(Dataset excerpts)

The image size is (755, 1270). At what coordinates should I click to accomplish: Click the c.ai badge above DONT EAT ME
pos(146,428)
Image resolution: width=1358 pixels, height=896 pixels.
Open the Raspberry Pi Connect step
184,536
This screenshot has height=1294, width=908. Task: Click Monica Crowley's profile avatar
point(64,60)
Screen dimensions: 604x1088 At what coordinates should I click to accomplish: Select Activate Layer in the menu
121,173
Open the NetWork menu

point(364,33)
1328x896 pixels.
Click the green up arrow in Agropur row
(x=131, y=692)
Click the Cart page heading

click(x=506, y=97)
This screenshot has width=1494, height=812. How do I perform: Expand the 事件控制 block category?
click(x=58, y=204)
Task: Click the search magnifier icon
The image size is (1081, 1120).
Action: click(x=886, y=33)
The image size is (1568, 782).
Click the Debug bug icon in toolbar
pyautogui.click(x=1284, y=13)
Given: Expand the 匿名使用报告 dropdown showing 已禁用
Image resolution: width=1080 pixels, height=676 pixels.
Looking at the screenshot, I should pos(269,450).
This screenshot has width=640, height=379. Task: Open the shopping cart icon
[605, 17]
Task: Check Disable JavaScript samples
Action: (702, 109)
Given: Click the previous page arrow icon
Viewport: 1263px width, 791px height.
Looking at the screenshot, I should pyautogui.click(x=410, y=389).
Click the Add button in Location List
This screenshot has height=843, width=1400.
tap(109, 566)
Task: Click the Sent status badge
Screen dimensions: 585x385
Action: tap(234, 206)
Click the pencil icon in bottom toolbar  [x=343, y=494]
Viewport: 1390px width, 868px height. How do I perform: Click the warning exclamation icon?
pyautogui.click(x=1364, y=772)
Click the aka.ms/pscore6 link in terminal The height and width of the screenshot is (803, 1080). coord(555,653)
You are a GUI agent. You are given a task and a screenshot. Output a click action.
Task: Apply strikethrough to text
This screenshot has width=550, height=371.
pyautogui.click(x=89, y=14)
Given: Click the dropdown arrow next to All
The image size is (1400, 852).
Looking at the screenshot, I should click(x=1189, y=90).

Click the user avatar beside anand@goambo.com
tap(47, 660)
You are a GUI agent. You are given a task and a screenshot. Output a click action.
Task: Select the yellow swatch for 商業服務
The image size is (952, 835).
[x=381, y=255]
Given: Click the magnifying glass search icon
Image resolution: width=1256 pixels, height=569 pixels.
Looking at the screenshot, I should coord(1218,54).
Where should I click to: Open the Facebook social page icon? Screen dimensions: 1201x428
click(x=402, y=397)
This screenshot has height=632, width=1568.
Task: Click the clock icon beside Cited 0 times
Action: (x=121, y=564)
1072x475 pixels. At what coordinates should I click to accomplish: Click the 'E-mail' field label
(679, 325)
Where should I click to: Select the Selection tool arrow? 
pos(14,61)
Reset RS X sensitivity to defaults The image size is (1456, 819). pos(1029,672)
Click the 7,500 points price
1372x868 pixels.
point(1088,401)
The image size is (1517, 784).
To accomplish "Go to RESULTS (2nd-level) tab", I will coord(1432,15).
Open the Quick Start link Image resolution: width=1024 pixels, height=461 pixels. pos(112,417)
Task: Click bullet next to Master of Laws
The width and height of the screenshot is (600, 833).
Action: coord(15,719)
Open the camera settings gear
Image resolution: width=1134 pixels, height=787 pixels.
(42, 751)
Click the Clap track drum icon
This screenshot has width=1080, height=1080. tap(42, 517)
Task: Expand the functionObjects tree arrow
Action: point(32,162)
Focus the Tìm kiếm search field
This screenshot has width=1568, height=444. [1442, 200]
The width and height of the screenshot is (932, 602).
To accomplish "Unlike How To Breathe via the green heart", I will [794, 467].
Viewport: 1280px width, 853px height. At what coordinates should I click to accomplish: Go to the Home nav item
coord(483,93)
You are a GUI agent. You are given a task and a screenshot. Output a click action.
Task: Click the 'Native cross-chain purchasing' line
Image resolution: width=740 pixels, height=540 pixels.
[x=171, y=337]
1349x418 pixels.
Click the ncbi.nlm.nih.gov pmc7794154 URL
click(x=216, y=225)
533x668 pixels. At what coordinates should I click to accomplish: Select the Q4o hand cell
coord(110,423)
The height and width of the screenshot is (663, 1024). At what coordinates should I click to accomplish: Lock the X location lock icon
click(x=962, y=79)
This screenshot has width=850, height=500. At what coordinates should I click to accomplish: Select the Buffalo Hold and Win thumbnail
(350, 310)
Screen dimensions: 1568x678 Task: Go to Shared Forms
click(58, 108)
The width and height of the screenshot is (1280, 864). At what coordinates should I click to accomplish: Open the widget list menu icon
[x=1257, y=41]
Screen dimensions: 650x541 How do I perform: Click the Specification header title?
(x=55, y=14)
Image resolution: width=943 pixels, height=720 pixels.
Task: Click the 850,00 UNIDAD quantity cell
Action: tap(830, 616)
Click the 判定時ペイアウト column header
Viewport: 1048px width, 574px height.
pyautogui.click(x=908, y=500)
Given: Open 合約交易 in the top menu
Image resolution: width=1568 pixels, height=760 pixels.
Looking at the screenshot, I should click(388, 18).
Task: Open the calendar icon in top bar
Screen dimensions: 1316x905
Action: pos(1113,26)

# EXERCISE DETAILS
Retype all of the entries shown above, exactly.

# SOLUTION TO THE PROBLEM
The image size is (755, 1270). At what coordinates should I click to accomplish: Click the c.ai badge above DONT EAT ME
pos(146,428)
Image resolution: width=1358 pixels, height=896 pixels.
Open the Raspberry Pi Connect step
184,536
This screenshot has height=1294, width=908. Task: Click Monica Crowley's profile avatar
point(64,60)
Screen dimensions: 604x1088 At what coordinates should I click to accomplish: Select Activate Layer in the menu
121,173
Open the NetWork menu

point(364,33)
1328x896 pixels.
Click the green up arrow in Agropur row
(x=131, y=692)
Click the Cart page heading

click(x=506, y=97)
This screenshot has width=1494, height=812. How do I perform: Expand the 事件控制 block category?
click(x=58, y=204)
Task: Click the search magnifier icon
The image size is (1081, 1120).
Action: click(x=886, y=33)
The image size is (1568, 782).
Click the Debug bug icon in toolbar
pyautogui.click(x=1284, y=13)
Given: Expand the 匿名使用报告 dropdown showing 已禁用
Image resolution: width=1080 pixels, height=676 pixels.
Looking at the screenshot, I should pos(269,450).
This screenshot has width=640, height=379. Task: Open the shopping cart icon
[605, 17]
Task: Check Disable JavaScript samples
Action: (702, 109)
Given: Click the previous page arrow icon
Viewport: 1263px width, 791px height.
Looking at the screenshot, I should pyautogui.click(x=410, y=389).
Click the Add button in Location List
This screenshot has height=843, width=1400.
tap(109, 566)
Task: Click the Sent status badge
Screen dimensions: 585x385
Action: tap(234, 206)
Click the pencil icon in bottom toolbar  [x=343, y=494]
Viewport: 1390px width, 868px height. How do I perform: Click the warning exclamation icon?
pyautogui.click(x=1364, y=772)
Click the aka.ms/pscore6 link in terminal The height and width of the screenshot is (803, 1080). coord(555,653)
You are a GUI agent. You are given a task and a screenshot. Output a click action.
Task: Apply strikethrough to text
This screenshot has width=550, height=371.
pyautogui.click(x=89, y=14)
Given: Click the dropdown arrow next to All
The image size is (1400, 852).
Looking at the screenshot, I should click(x=1189, y=90).

Click the user avatar beside anand@goambo.com
tap(47, 660)
You are a GUI agent. You are given a task and a screenshot. Output a click action.
Task: Select the yellow swatch for 商業服務
The image size is (952, 835).
[x=381, y=255]
Given: Click the magnifying glass search icon
Image resolution: width=1256 pixels, height=569 pixels.
Looking at the screenshot, I should coord(1218,54).
Where should I click to: Open the Facebook social page icon? Screen dimensions: 1201x428
click(x=402, y=397)
This screenshot has height=632, width=1568.
Task: Click the clock icon beside Cited 0 times
Action: (x=121, y=564)
1072x475 pixels. At what coordinates should I click to accomplish: Click the 'E-mail' field label
(679, 325)
Where should I click to: Select the Selection tool arrow? 
pos(14,61)
Reset RS X sensitivity to defaults The image size is (1456, 819). pos(1029,672)
Click the 7,500 points price
1372x868 pixels.
point(1088,401)
The image size is (1517, 784).
To accomplish "Go to RESULTS (2nd-level) tab", I will coord(1432,15).
Open the Quick Start link Image resolution: width=1024 pixels, height=461 pixels. pos(112,417)
Task: Click bullet next to Master of Laws
The width and height of the screenshot is (600, 833).
Action: coord(15,719)
Open the camera settings gear
Image resolution: width=1134 pixels, height=787 pixels.
(42, 751)
Click the Clap track drum icon
This screenshot has width=1080, height=1080. tap(42, 517)
Task: Expand the functionObjects tree arrow
Action: point(32,162)
Focus the Tìm kiếm search field
This screenshot has width=1568, height=444. [1442, 200]
The width and height of the screenshot is (932, 602).
To accomplish "Unlike How To Breathe via the green heart", I will [794, 467].
Viewport: 1280px width, 853px height. At what coordinates should I click to accomplish: Go to the Home nav item
coord(483,93)
You are a GUI agent. You are given a task and a screenshot. Output a click action.
Task: Click the 'Native cross-chain purchasing' line
Image resolution: width=740 pixels, height=540 pixels.
[x=171, y=337]
1349x418 pixels.
Click the ncbi.nlm.nih.gov pmc7794154 URL
click(x=216, y=225)
533x668 pixels. At what coordinates should I click to accomplish: Select the Q4o hand cell
coord(110,423)
The height and width of the screenshot is (663, 1024). At what coordinates should I click to accomplish: Lock the X location lock icon
click(x=962, y=79)
This screenshot has width=850, height=500. At what coordinates should I click to accomplish: Select the Buffalo Hold and Win thumbnail
(350, 310)
Screen dimensions: 1568x678 Task: Go to Shared Forms
click(58, 108)
The width and height of the screenshot is (1280, 864). At what coordinates should I click to accomplish: Open the widget list menu icon
[x=1257, y=41]
Screen dimensions: 650x541 How do I perform: Click the Specification header title?
(x=55, y=14)
Image resolution: width=943 pixels, height=720 pixels.
Task: Click the 850,00 UNIDAD quantity cell
Action: tap(830, 616)
Click the 判定時ペイアウト column header
Viewport: 1048px width, 574px height.
pyautogui.click(x=908, y=500)
Given: Open 合約交易 in the top menu
Image resolution: width=1568 pixels, height=760 pixels.
Looking at the screenshot, I should click(388, 18).
Task: Open the calendar icon in top bar
Screen dimensions: 1316x905
Action: pos(1113,26)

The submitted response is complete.